[Material provided Boundary: Start]
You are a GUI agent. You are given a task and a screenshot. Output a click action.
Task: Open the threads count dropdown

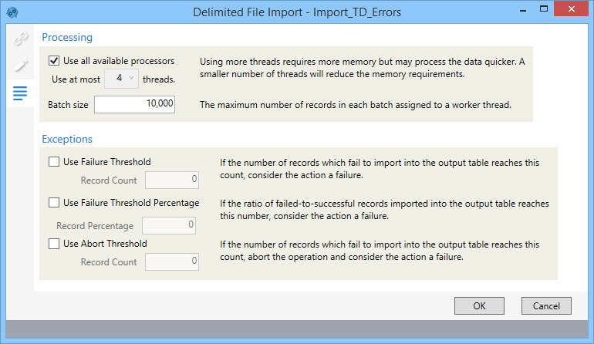pos(121,79)

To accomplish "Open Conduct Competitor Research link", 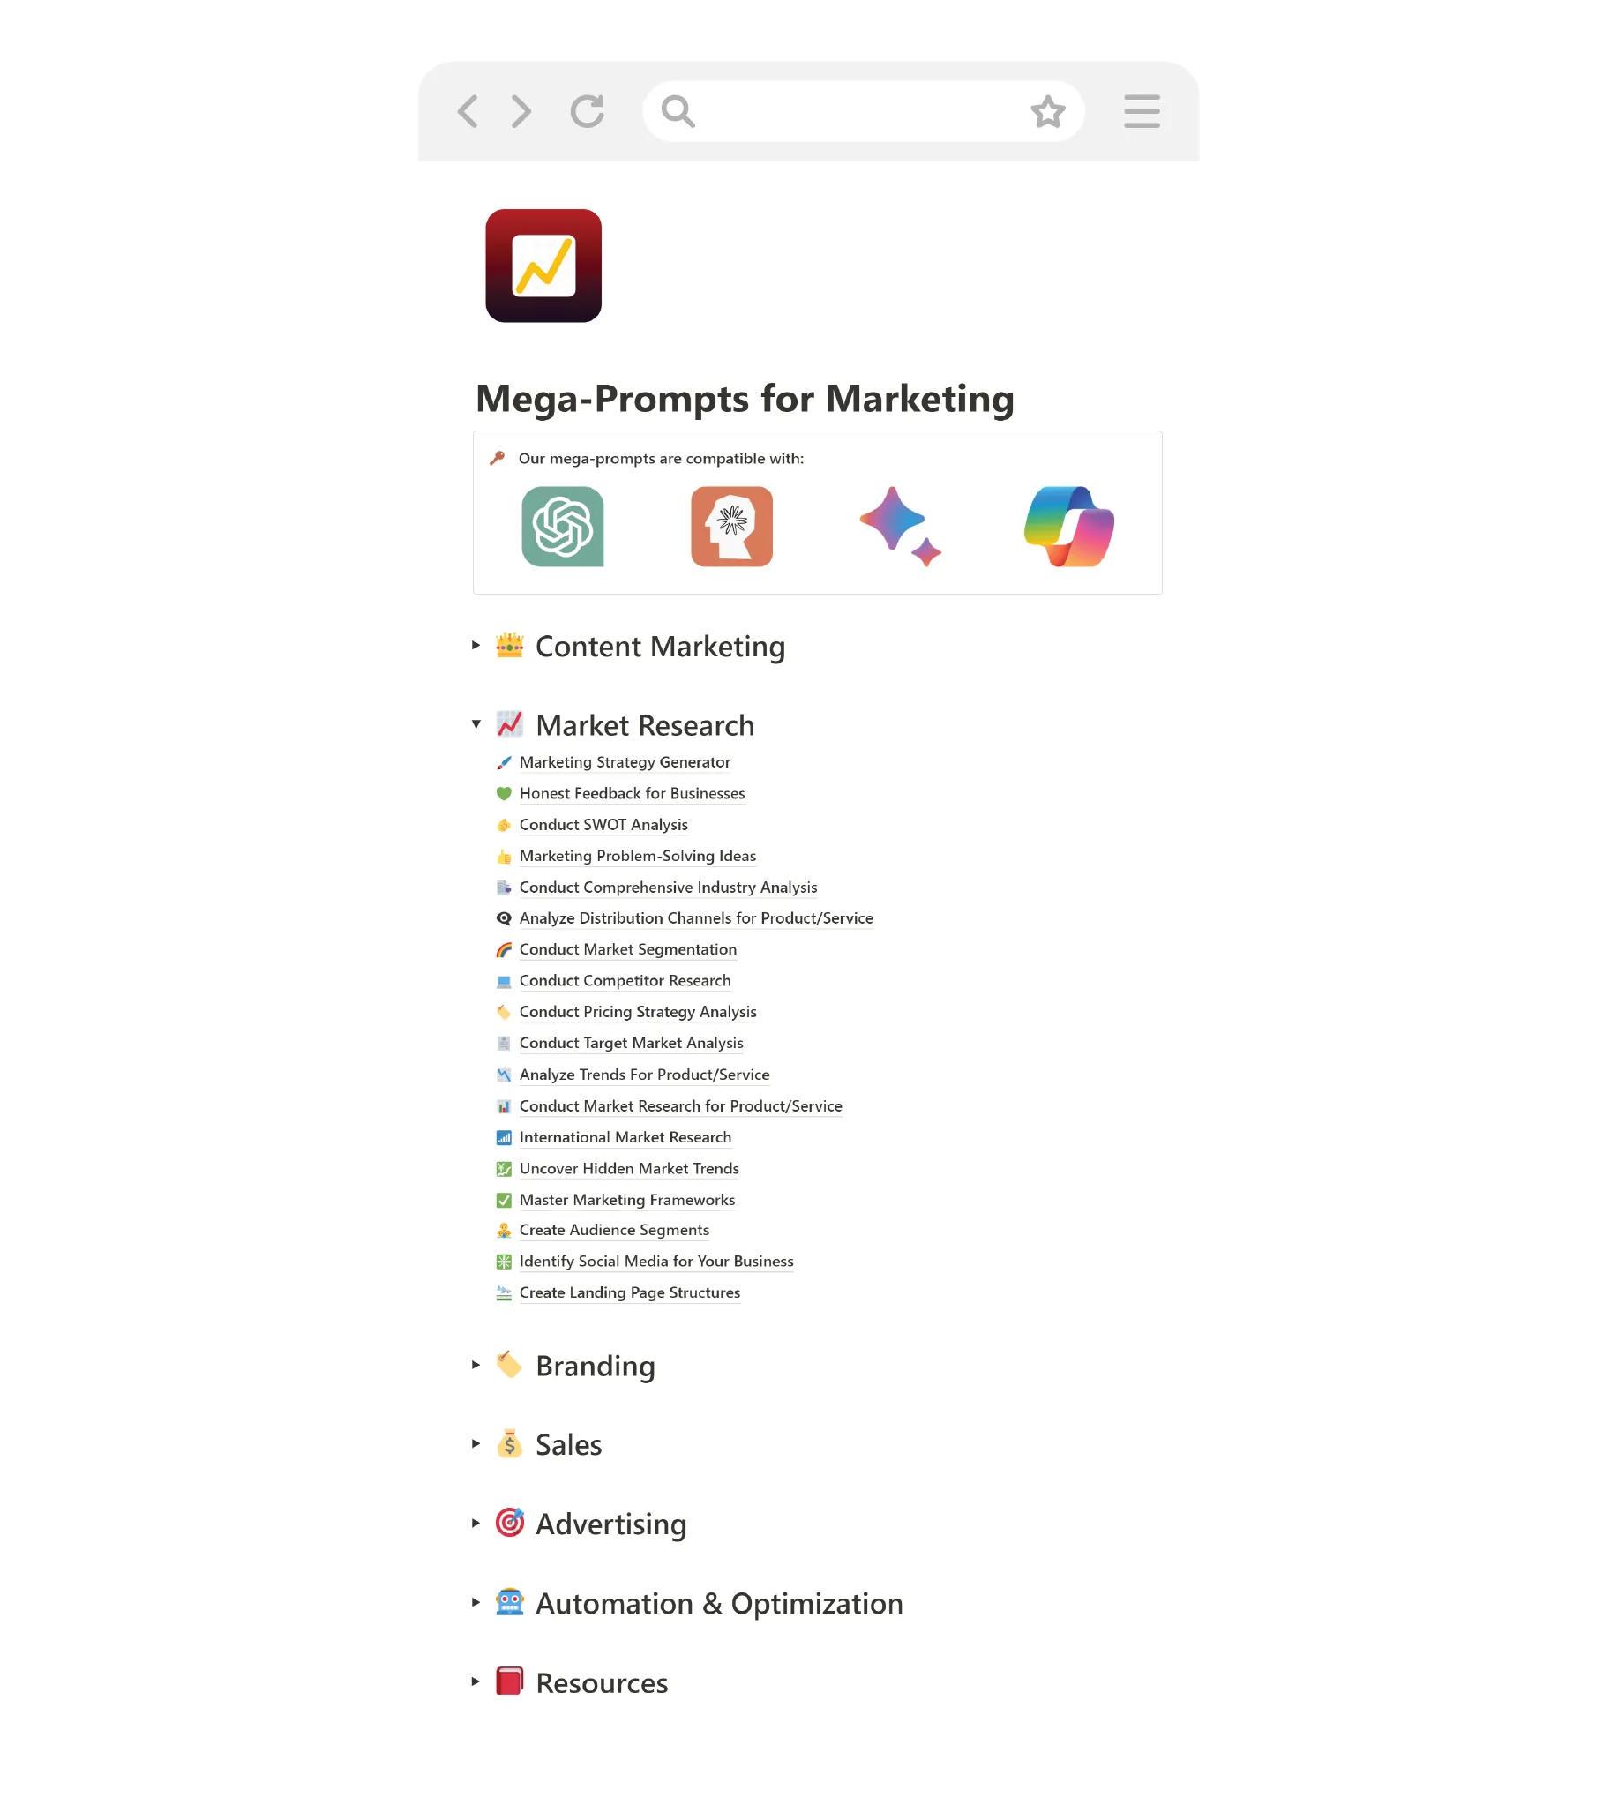I will [x=624, y=980].
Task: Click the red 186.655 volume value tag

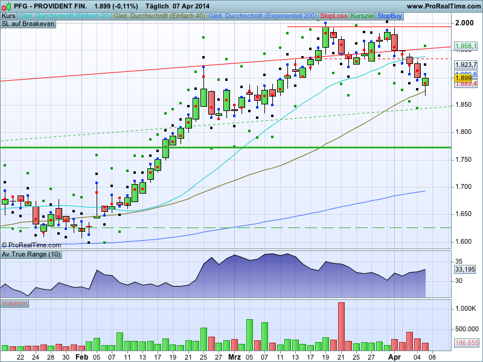Action: (x=465, y=342)
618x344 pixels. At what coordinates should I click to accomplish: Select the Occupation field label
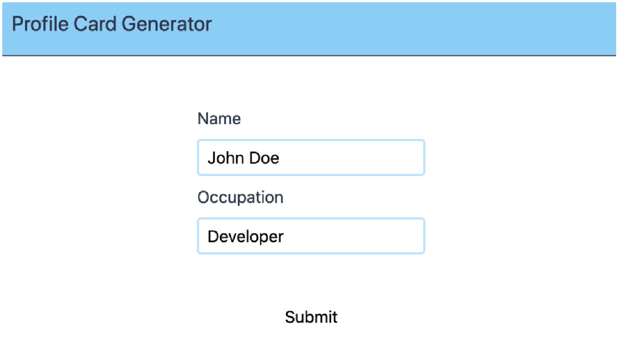pos(240,197)

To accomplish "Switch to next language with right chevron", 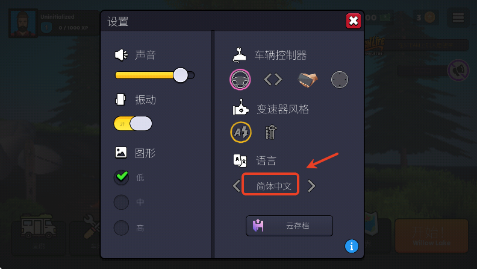I will 311,186.
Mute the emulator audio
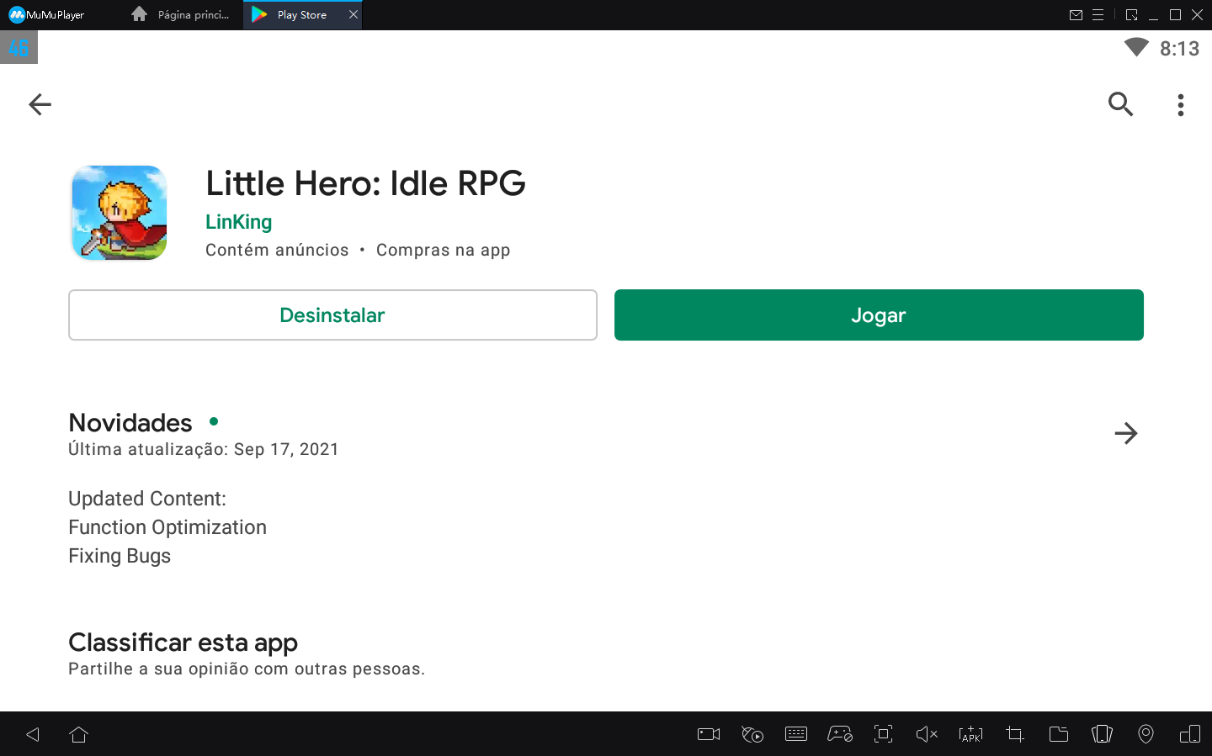Screen dimensions: 1212x756 pyautogui.click(x=927, y=733)
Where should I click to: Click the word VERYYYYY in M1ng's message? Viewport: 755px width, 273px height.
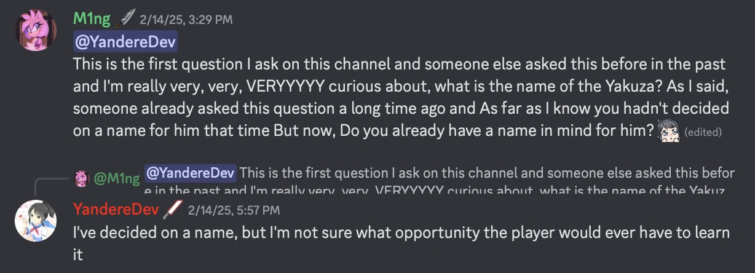[285, 87]
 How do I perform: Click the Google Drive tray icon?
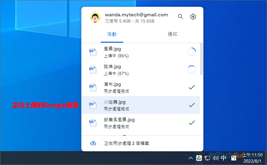point(199,158)
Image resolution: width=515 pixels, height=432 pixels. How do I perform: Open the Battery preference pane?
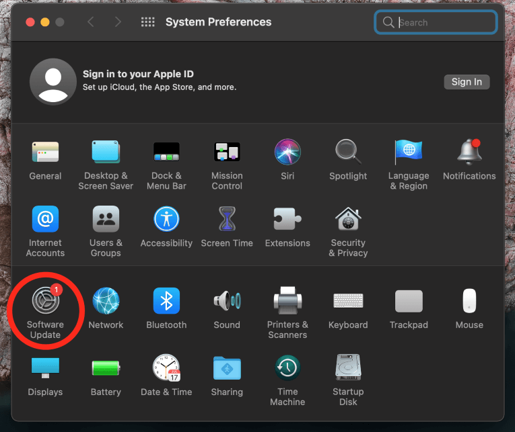[106, 368]
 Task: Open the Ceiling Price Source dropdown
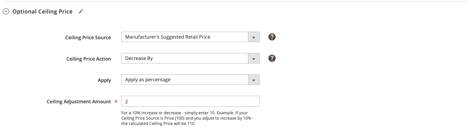(190, 37)
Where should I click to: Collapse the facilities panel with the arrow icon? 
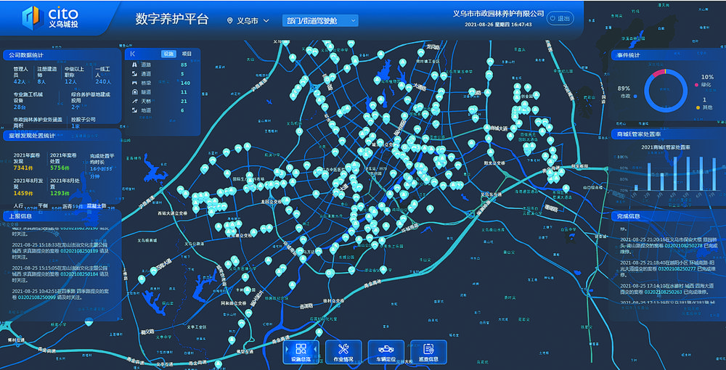point(133,54)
[Material provided Boundary: End]
What you are asked to do ->
When the line containing "Where should I click to: Collapse" has been located, retype it and each line after it through the end of the records, excluding the pictures and adding nothing else.

Result of the task ->
Where should I click to: Collapse the facilities panel with the arrow icon? 
point(133,54)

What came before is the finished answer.